Por entonces, Rubem Fonseca no tenía mayor relación con la literatura. Había estudiado Derecho y, a raíz de su especialización como penalista, ingresó en la Academia de Policía, donde se graduaría con altos honores. A los 27 años, fue nombrado comisario de un suburbio de Río de Janeiro y pudo conocer de primera mano la actividad criminal de los bajos fondos. Sin embargo, Fonseca sentía que no terminaba de encajar en la profesión. En 1958 resolvió abandonar la Policía y entró a trabajar en Light, la mayor empresa privada del Brasil.
En poco tiempo, Fonseca alcanzó una posición privilegiada como ejecutivo de la compañía. No obstante, lo acuciaba una profunda insatisfacción que, para su sorpresa, solo conseguía aplacar escribiendo. Era una necesidad irrefrenable que lo barría todo y pronto comprendió que estaba ante su verdadera vocación. Una vez más, decidió quemar sus naves, y se entregó a su tardía pasión. Así, a los 38 años, publicó su primer libro, Los prisioneros (1963). A este volumen le siguieron dos más, "El collar del perro" (1965) y "Lucía McCartney" (1967), que impactaron por su frescura y desenfado, por su visión corrosiva de la sociedad brasileña. Fonseca se empeñó en socavar las bases anquilosadas de la tradición narrativa de su país, a la que le insufló una fuerza inusitada con sus historias vibrantes y mordaces. Era un narrador duro y áspero, que no temía poner el dedo en la llaga.
De ahí que su atrevimiento e irreverencia preocuparan a las autoridades, que optaron por censurar su cuarta colección de cuentos, "Feliz año nuevo" (1975), a la que tildaron de obscena. Sin duda, la dictadura había subestimado a su opositor. Fonseca recobró sus arrestos de litigante y enjuició al Estado, proceso que ganó luego de batallar durante 12 largos años.

# Material proporcionado

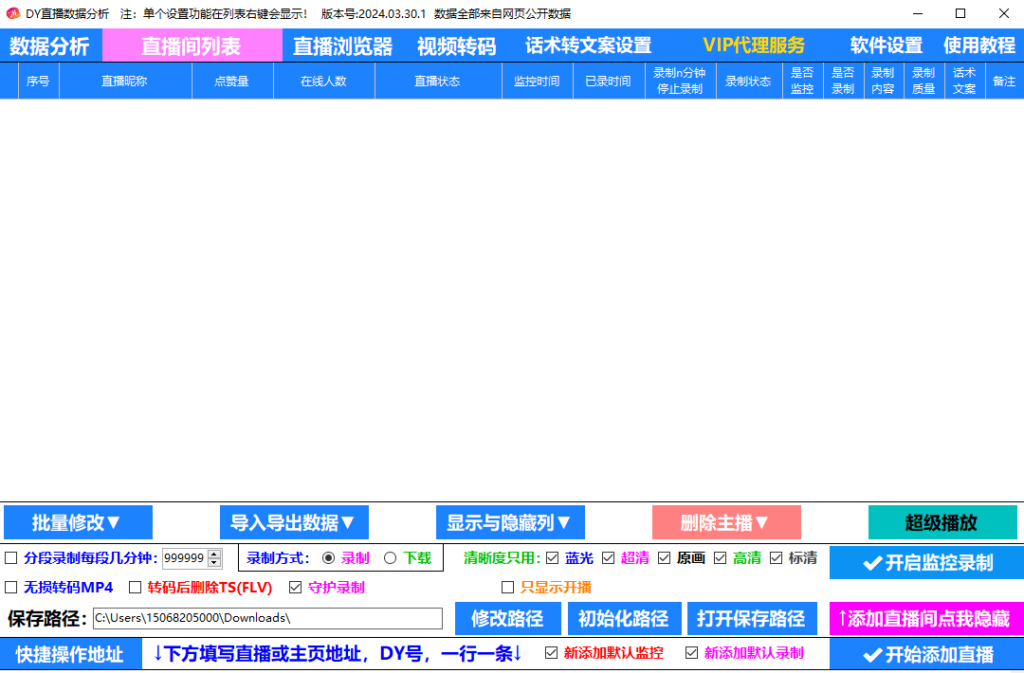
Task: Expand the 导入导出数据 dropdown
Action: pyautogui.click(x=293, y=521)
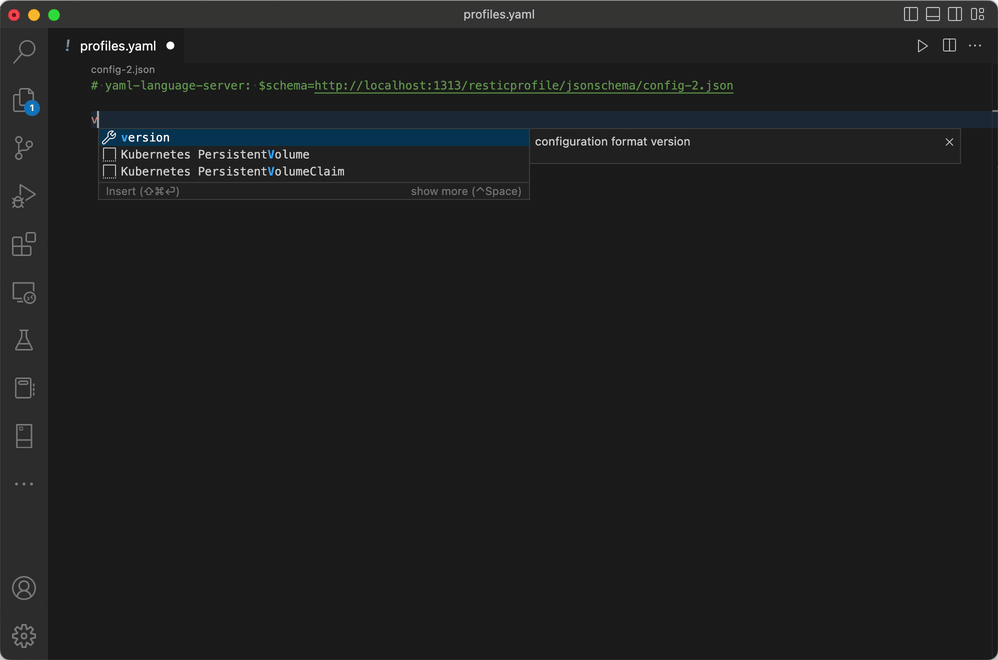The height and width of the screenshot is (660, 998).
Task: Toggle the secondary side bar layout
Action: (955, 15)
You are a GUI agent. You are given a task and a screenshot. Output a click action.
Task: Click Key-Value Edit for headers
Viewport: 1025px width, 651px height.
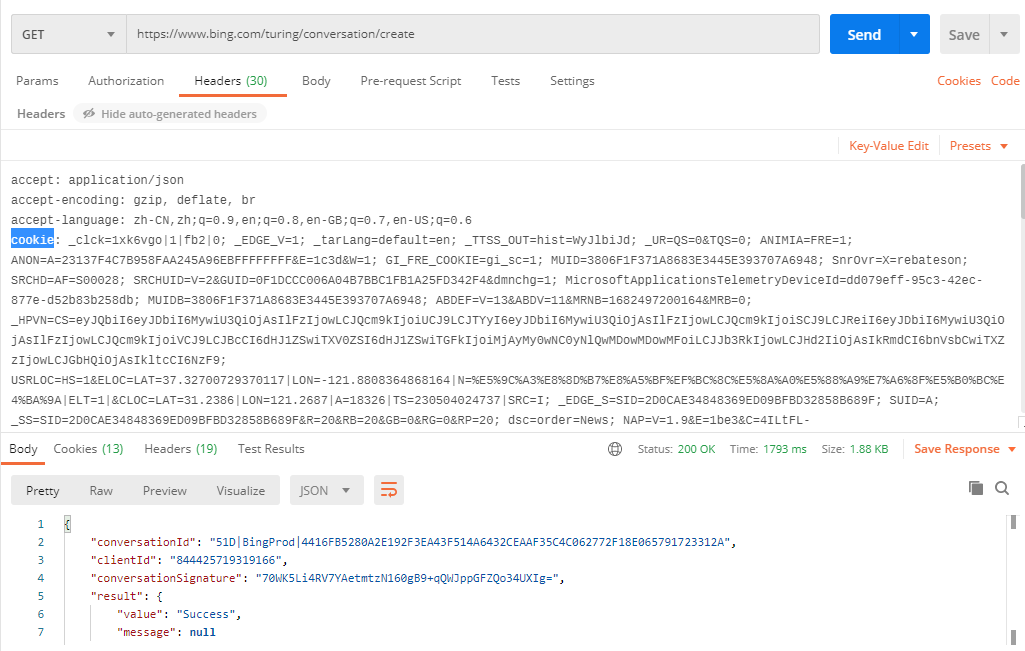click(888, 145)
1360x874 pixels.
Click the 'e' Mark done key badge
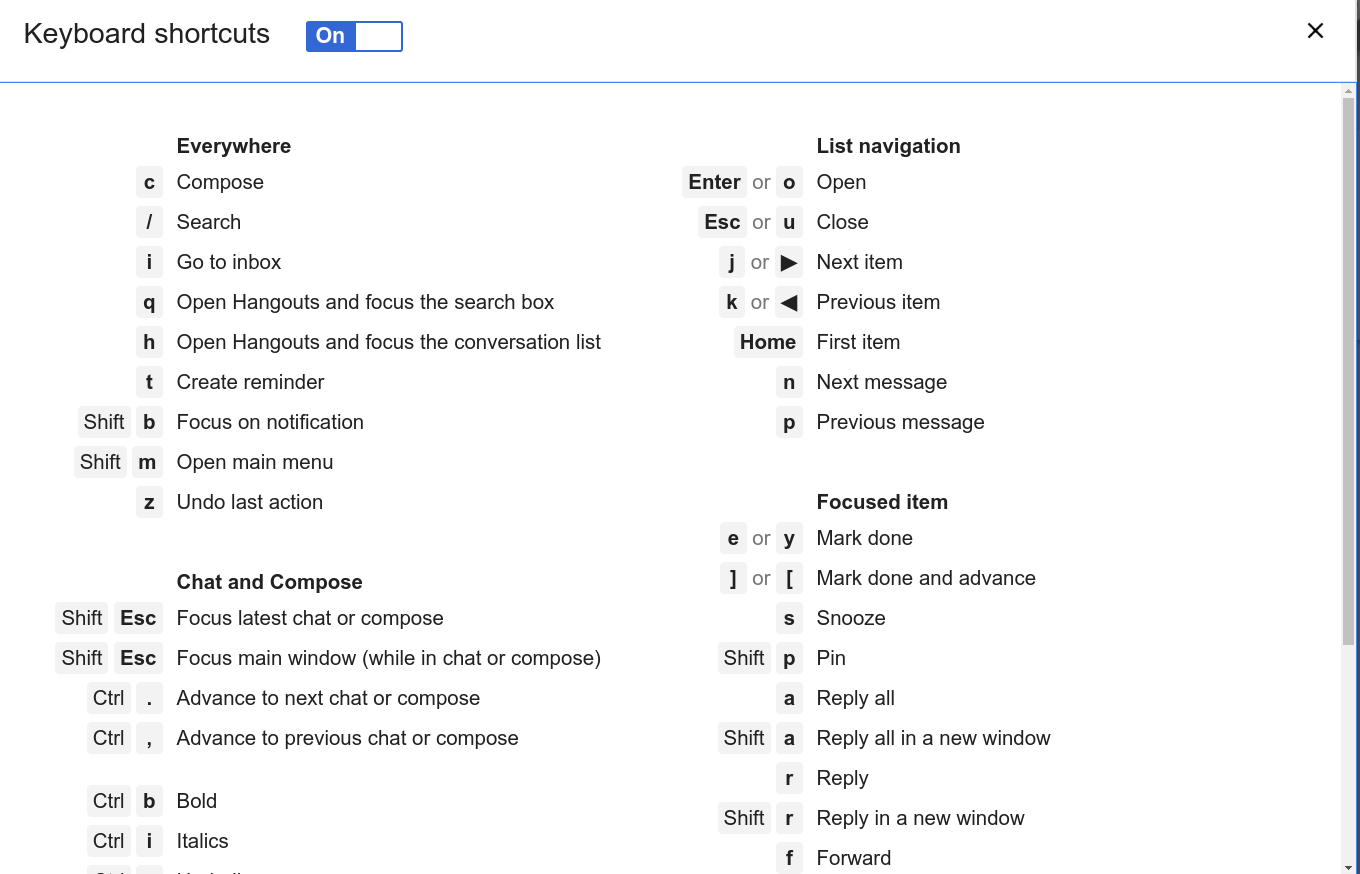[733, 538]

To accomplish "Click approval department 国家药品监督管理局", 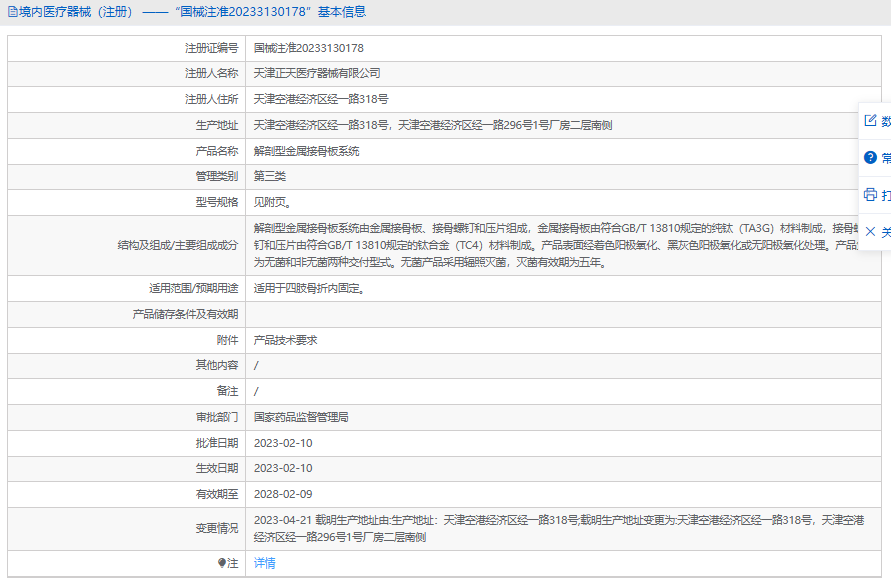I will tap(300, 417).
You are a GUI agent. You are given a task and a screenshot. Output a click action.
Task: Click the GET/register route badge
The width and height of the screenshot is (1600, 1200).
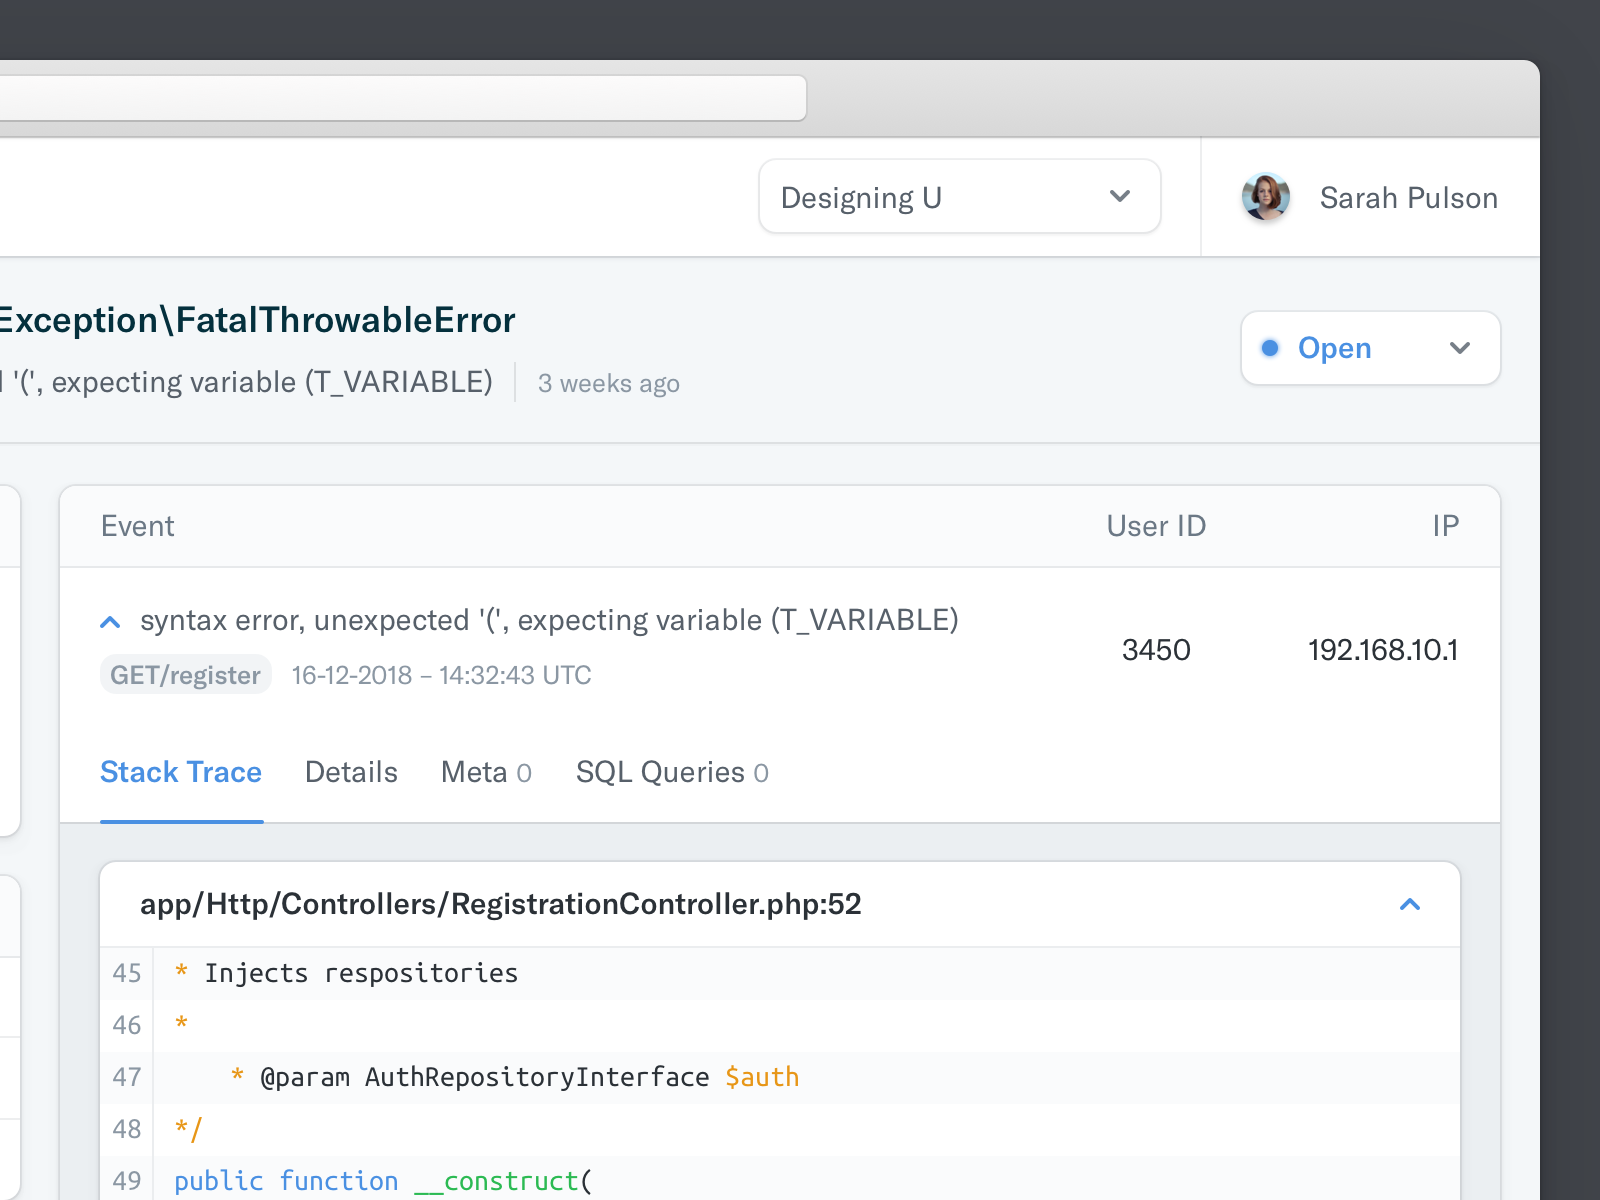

# Enunciado del ejercicio
Según el texto sobre Rubem Fonseca, ¿a qué edad publicó su primer libro y cuál era su título?

# Respuesta al problema
A los 38 años publicó Los prisioneros (1963).